New federal government measures regarding the temporary foreign worker program (TFWP)
This week, the federal government announced a series of new measures aimed at tightening the conditions of the Temporary Foreign Worker Program (TFWP). These changes come shortly after the provincial government of François Legault announced a six-month moratorium on Labour Market Impact Assessment (LMIA) applications for businesses located on the Island of Montreal, with a few notable exceptions.
Tightening of conditions in metropolitan areas
The new federal measures specifically target applications for low-wage positions in metropolitan areas where the unemployment rate is 6% or higher. This means that businesses located in these zones will now face stricter criteria to justify hiring temporary foreign workers. Exceptions to this rule include the agricultural, construction, healthcare, and food processing sectors, aligning with the exemptions already announced by the provincial government.

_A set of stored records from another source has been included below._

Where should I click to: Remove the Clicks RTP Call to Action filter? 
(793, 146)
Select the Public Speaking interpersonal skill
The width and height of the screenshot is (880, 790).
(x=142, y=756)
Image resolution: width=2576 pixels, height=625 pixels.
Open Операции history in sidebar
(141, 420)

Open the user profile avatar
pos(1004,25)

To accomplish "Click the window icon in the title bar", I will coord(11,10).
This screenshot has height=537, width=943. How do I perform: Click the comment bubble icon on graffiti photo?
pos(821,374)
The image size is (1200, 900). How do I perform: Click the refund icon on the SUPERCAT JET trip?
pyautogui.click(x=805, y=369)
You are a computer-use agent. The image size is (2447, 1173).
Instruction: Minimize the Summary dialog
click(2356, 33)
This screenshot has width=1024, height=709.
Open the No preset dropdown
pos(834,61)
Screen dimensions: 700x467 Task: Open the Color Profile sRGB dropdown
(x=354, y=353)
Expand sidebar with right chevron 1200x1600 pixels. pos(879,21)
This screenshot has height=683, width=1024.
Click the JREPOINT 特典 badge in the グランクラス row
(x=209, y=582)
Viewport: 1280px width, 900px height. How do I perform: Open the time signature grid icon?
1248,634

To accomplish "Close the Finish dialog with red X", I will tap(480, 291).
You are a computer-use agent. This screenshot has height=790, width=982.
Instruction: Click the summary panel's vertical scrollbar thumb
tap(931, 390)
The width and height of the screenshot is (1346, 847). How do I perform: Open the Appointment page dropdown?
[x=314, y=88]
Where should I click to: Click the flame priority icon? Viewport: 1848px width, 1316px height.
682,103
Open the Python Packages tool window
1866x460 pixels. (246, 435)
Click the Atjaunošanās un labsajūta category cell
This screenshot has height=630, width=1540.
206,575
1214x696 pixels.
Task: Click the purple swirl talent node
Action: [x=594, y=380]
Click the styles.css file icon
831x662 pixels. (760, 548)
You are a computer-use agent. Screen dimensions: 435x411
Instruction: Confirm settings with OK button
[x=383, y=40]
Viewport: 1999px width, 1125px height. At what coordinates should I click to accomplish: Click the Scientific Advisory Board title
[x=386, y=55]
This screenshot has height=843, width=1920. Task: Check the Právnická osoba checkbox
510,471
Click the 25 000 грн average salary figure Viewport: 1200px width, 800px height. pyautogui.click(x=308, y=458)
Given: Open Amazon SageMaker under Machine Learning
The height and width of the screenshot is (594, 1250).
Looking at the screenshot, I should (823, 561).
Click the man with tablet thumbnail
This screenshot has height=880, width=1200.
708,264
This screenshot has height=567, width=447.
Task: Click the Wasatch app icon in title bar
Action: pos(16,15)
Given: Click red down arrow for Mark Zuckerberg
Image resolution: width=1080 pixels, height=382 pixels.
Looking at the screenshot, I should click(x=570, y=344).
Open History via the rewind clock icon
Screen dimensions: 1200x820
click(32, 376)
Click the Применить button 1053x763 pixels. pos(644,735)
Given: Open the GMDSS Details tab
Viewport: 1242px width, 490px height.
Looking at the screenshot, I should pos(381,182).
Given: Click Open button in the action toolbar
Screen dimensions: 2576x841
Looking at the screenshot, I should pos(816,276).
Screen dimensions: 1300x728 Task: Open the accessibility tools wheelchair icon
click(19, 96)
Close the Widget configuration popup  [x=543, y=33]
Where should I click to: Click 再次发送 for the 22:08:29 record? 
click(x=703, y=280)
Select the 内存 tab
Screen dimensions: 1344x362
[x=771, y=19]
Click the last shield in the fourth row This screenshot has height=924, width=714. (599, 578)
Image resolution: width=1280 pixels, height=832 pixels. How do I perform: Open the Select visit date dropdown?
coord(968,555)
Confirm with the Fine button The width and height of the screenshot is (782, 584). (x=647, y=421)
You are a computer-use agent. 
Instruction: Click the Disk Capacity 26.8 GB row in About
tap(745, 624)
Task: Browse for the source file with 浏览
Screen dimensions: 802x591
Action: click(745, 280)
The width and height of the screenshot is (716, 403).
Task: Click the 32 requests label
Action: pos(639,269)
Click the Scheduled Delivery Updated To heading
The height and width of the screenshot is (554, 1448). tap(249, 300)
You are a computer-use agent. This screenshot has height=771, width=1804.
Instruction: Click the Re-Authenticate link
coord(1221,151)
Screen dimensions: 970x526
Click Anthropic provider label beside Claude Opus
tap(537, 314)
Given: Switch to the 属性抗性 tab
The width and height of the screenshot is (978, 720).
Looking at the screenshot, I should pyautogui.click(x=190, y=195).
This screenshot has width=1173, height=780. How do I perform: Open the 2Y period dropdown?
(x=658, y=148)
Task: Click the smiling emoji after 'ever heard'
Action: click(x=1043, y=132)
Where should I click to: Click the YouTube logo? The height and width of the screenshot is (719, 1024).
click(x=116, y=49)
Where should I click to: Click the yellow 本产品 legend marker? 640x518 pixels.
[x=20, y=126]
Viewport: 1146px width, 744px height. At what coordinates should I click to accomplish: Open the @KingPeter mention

The most recent data, compiled for the period from August 11, 2024, to September 7, 2024, shows the following unemployment rates in key economic regions of Quebec:
- Gaspésie–Îles-de-la-Madeleine : 9.2%
- Quebec City : 3.8%
- Trois-Rivières : 6.4%
- Centre-sud du Québec : 2.7%
- Sherbrooke : 4.4%
- Montérégie : 3.9%
- Montreal : 6.6%
- Centre-du-Québec : 4.8%
- Nord-ouest du Québec : 5.6%
- Bas-Saint-Laurent-Côte-Nord : 5.1%
- Hull : 6.1%
- Chicoutimi-Jonquière : 3%
These statistics, available on the Government of Canada website, indicate that several metropolitan areas in Quebec, particularly Montreal with an unemployment rate of 6.6%, will be directly impacted by these new restrictions.
Reduction of maximum duration and TFWP employee limit
In addition to tightening eligibility conditions, two other major changes have been announced:
- Reduction of the maximum duration of work permits: The maximum duration for temporary foreign workers under the low-wage stream of the TFWP will be reduced from two years to one year.
- Limitation to 10 % of employees under the TFWP : Employers will now be able to hire up to 10% of their total workforce under the program. This limit was previously set at 20% in most industries and even 30% in certain sectors like hospitality. However, healthcare and agriculture remain exempt from this cap across Canada, and in Quebec, 267 professions, some of which are low-wage, are also exempt. It is important to note that the exemption for seasonal jobs, which affects many of our partners, does not appear to have been modified at this time.
The high-wage stream of the TFWP is also under review, with a 90-day accelerated examination to assess the possibility of adjusting targets concerning the number of permanent residents.
Implementation and impact on businesses
The new rules will take effect at the end of September 2024. Businesses operating in metropolitan areas where the unemployment rate exceeds 6% will need to quickly adapt to these new realities.
These new federal measures aim to prioritize Canadian workers and ensure that the TFWP addresses the needs of the national economy. However, for businesses that rely heavily on temporary foreign workers, these changes may present significant challenges. It will be crucial for these businesses to prepare for these new requirements and explore solutions to maintain their operations.